I looked up to see that he was holding out the tiny knife to me. I took it, and somewhat hesitantly, took the hand he offered me.
He closed his eyes briefly, and set his lips, but a small grunt of pain escaped him as I pressed the tip of the knife into the fleshy pad at the base of his thumb. The Mount of Venus, a palm-reader had told me; indicator of passion and love.
It was only as I completed the small semicircular cut that I realized he had given me his left hand.
"I should have taken the other," I said. "Your sword hilt will press on it."
He smiled faintly.
"I could ask no more than to feel your touch on me in my last fight—wherever it comes."
Unwrapping the blood-spotted handkerchief, I pressed my wounded hand tightly against his, fingers gripped together. The blood was warm and slick, not yet sticky between our hands.
"Blood of my Blood…" I whispered.
"…and Bone of my Bone," he answered softly. Neither of us could finish the vow, "so long as we both shall live," but the unspoken words hung aching between us. Finally he smiled crookedly.
"Longer than that," he said firmly, and pulled me to him once more.
"Frank," he said at last, with a sigh. "Well, I leave it to you what ye shall tell him about me. Likely he'll not want to hear. But if he does, if ye find ye can talk to him of me, as you have to me of him—then tell him…I'm grateful. Tell him I trust him, because I must. And tell him—" His hands tightened suddenly on my arms, and he spoke with a mixture of laughter and absolute sincerity. "Tell him I hate him to his guts and the marrow of his bones!"
We were dressed, and the dawn light had strengthened into day. There was no food, nothing with which to break our fast. Nothing left that must be done…and nothing left to say.
He would have to leave now, to make it to Drumossie Moor in time. This was our final parting, and we could find no way to say goodbye.
At last, he smiled crookedly, bent, and kissed me gently on the lips.
"They say…" he began, and stopped to clear his throat. "They say, in the old days, when a man would go forth to do a great deed—he would find a wisewoman, and ask her to bless him. He would stand looking forth, in the direction he would go, and she would come behind him, to say the words of the prayer over him. When she had finished, he would walk straight out, and not look back, for that was ill-luck to his quest."
He touched my face once, and turned away, facing the open door.

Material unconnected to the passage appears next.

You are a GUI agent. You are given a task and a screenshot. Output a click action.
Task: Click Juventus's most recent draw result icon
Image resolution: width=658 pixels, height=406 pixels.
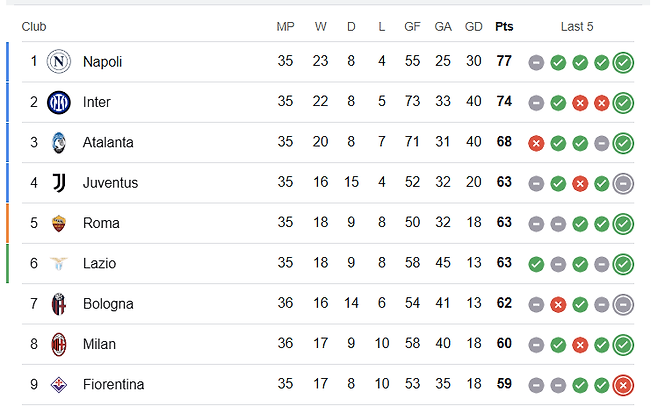(624, 183)
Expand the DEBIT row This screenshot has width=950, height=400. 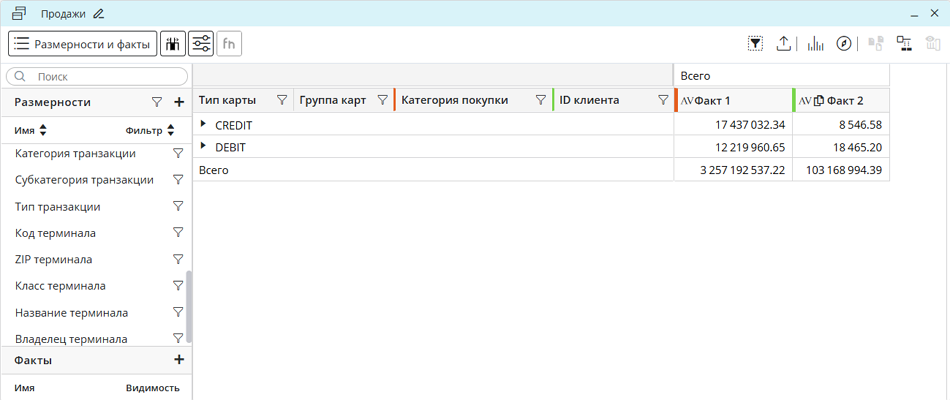click(203, 147)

The morning sun streamed in, lighting his hair in a thousand flames. He straightened his shoulders, broad beneath his plaid, and drew a deep breath.
"Bless me, then, wisewoman," he said softly, "and go."
I laid a hand on his shoulder, groping for words. Jenny had taught me a few of the ancient Celtic prayers of protection; I tried to summon the words in my mind.
"Jesus, Thou Son of Mary," I started, speaking hoarsely, "I call upon Thy name; and on the name of John the Apostle beloved, And on the names of all the saints in the red domain, To shield thee in the battle to come…"
I stopped, interrupted by a sound from the hillside below. The sound of voices, and of footsteps.
Jamie froze for a second, shoulder hard beneath my hand, then whirled, pushing me toward the rear of the cottage, where the wall had fallen away.